My opinion has always been to allow the situation room to intervene when they see a clear offsides in real time (as in Duchene a decade ago), but get rid of the coaches review. This can prevent the egregious offsides misses while also not having the freeze frames for a mm offsides.
Today was an embarrassment though. Toronto shouldn't be reviewing plays like that which in real time are at worse inconclusive. In 99.9% of missed offsides calls no material unfair advantage was gained.
I am a baseball purist to the extent when a person says "tie goes to the runner" I vibrate. There are no ties in baseball. Safe or out. That's all there is. So when replay came to ball I was like, "are you f***ing kidding me? "

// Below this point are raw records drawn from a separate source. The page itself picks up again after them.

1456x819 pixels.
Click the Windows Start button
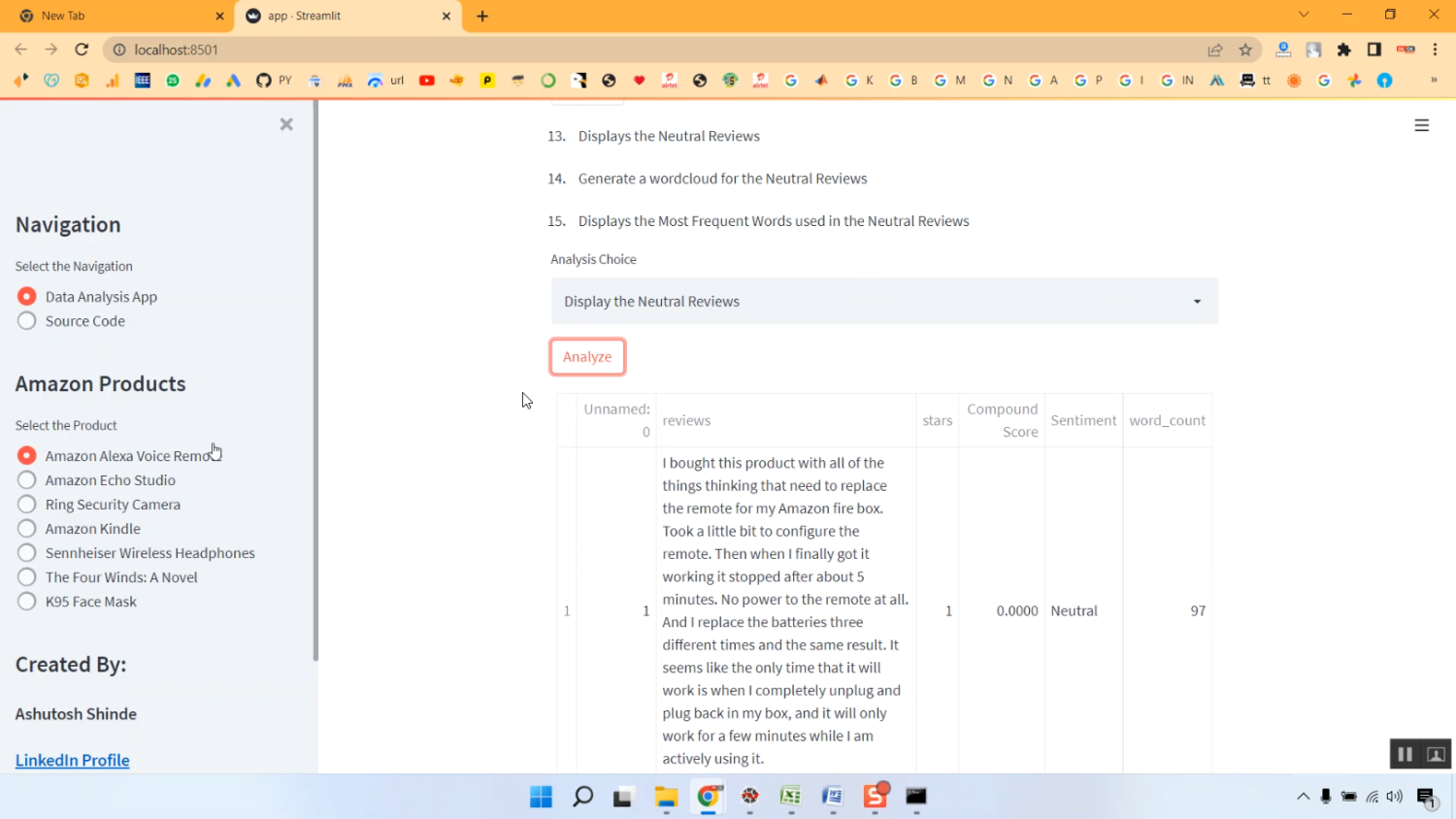(x=541, y=797)
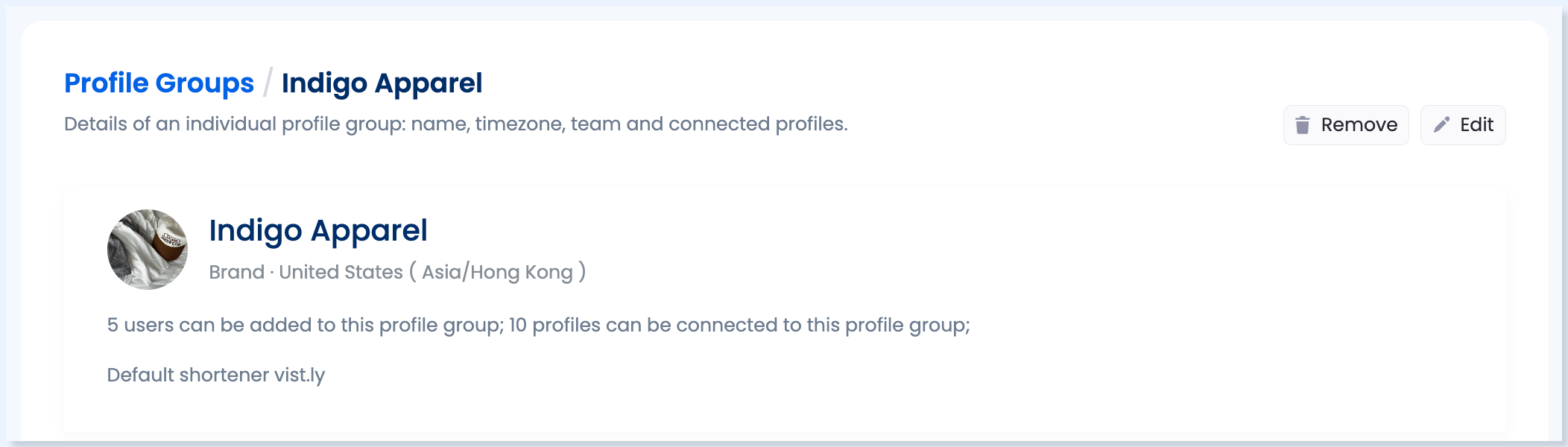The image size is (1568, 447).
Task: Click the Remove button label
Action: [x=1359, y=124]
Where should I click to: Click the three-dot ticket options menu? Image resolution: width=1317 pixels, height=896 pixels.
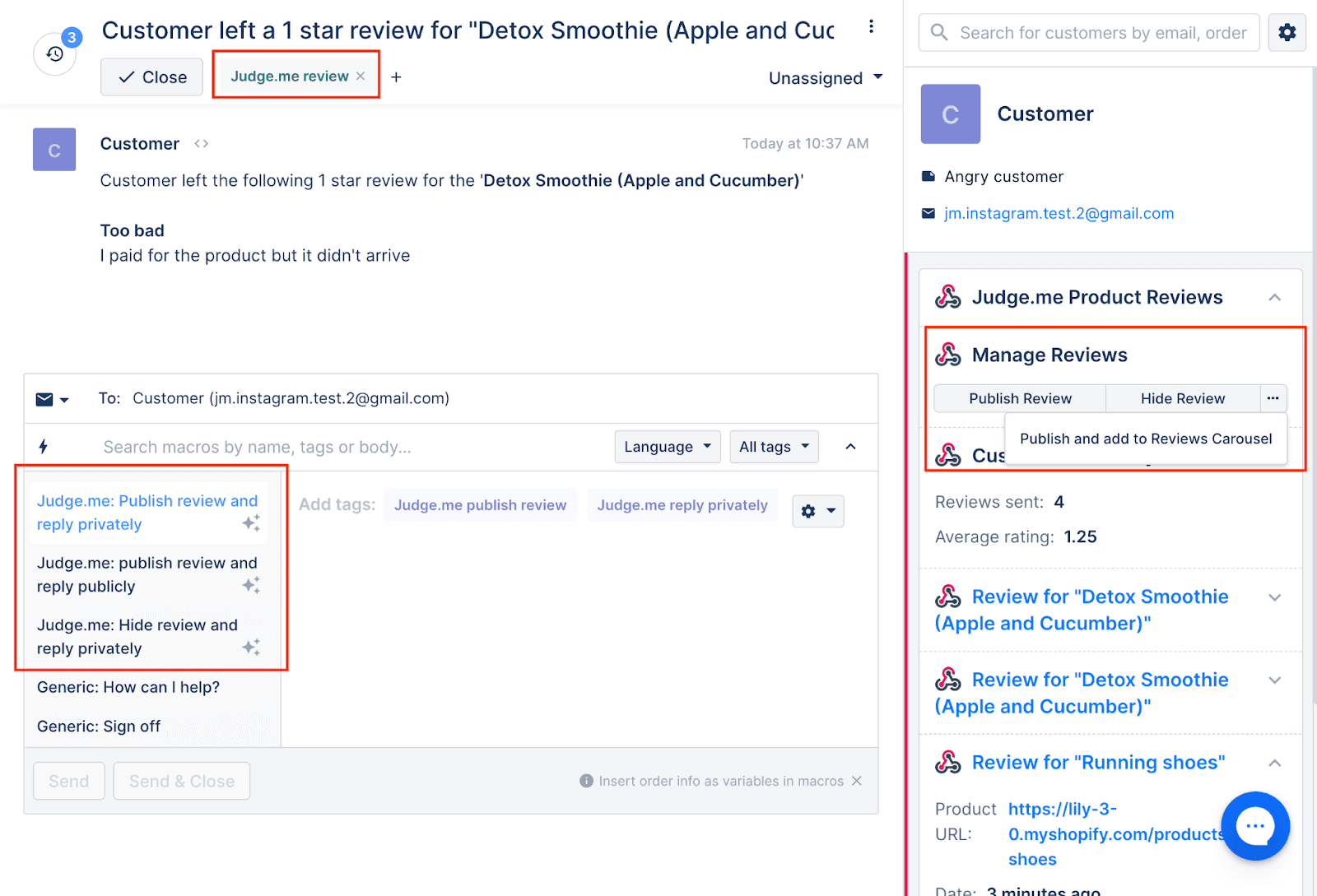871,27
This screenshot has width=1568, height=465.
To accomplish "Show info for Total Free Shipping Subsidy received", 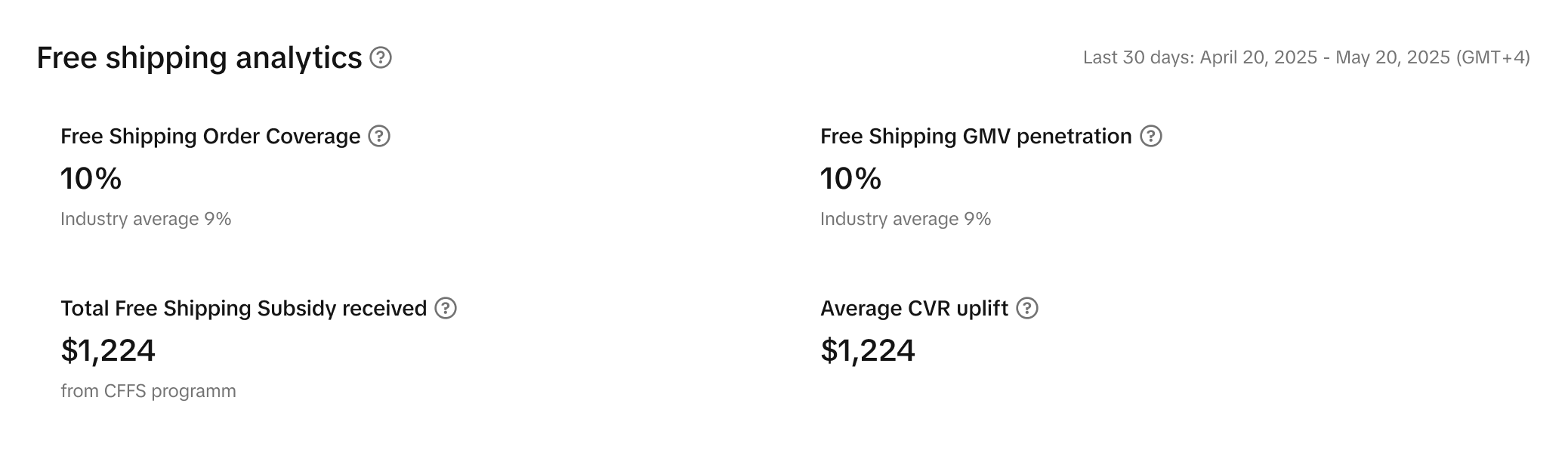I will (446, 308).
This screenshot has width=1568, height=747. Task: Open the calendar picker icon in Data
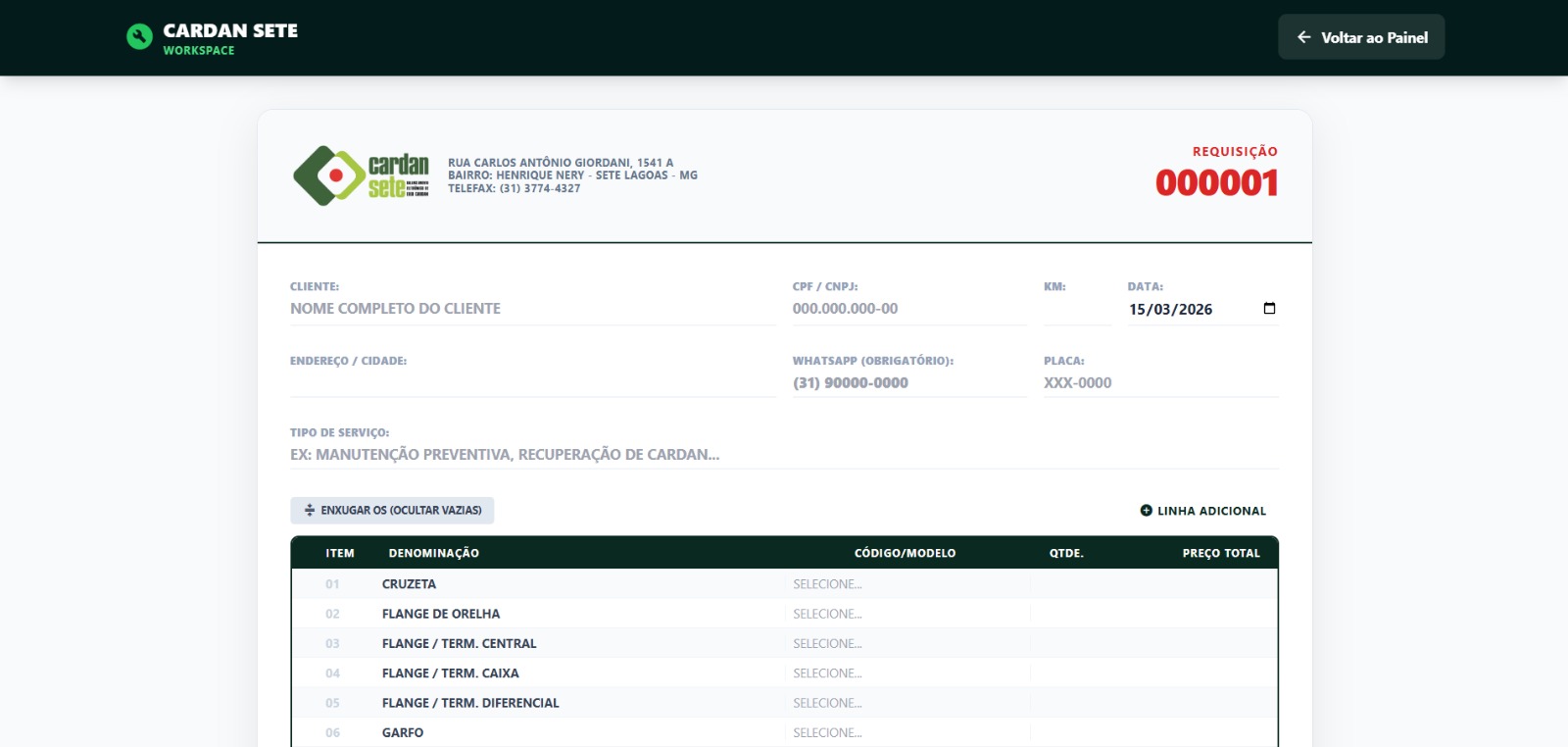tap(1269, 309)
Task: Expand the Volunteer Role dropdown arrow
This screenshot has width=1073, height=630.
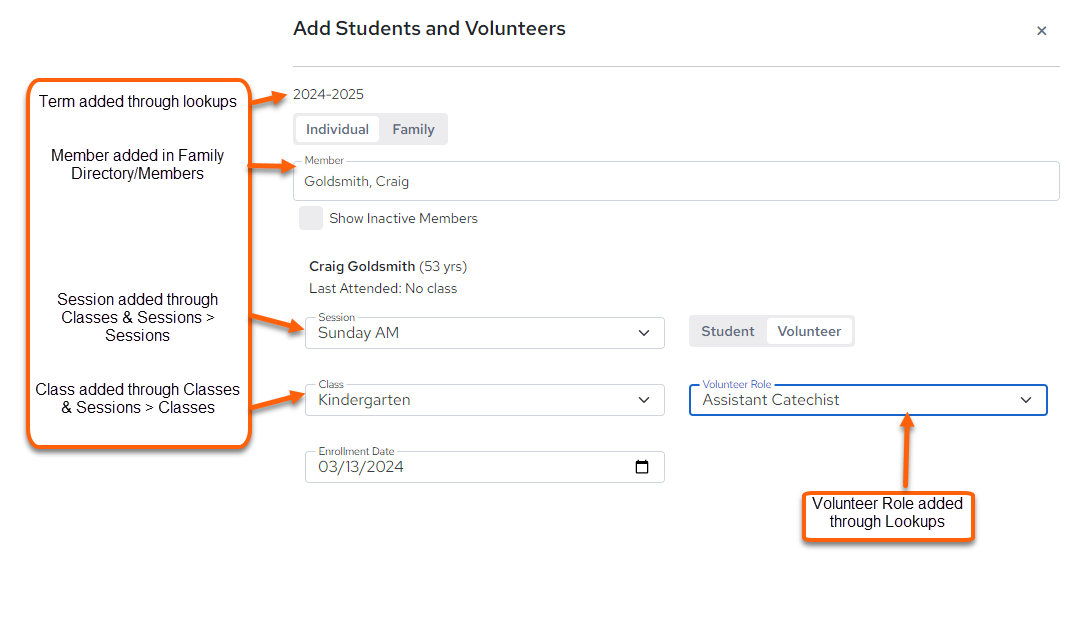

First, they nickle and dime the game in certain aspects to speed it up.... And then they go and do that?
Part of sport is the human factor. That comes with blown calls either way from the ref in real time as they see it. It also means overcoming said adversity when a botched call happens.
So to go and take a look back in a frame by frame view which ultimately had nothing to do with the outcome is asinine. Hell, the players and refs all accepted it as a goal. I accepted it as a goal... I was in a phone call and moved on from the game when I was told "they're calling back..."
But then too, a rule is a rule. How do you decide when or where and to what degree to enforce it? It has to be either all or nothing.
People already bitch about missed calls, now imagine if someone was just allowed to arbitrarily go "meh" and not bother on one but then go after another near identical.
Video review in sport should really be scaled back. Like in football, did the receiver trap the ball. Hockey, did it cross the line. Baseball.... Just get rid of it.
That is unless of course it is used as a means of keeping your officials honest. Which in that case maybe they should grade ref performance and make that public instead.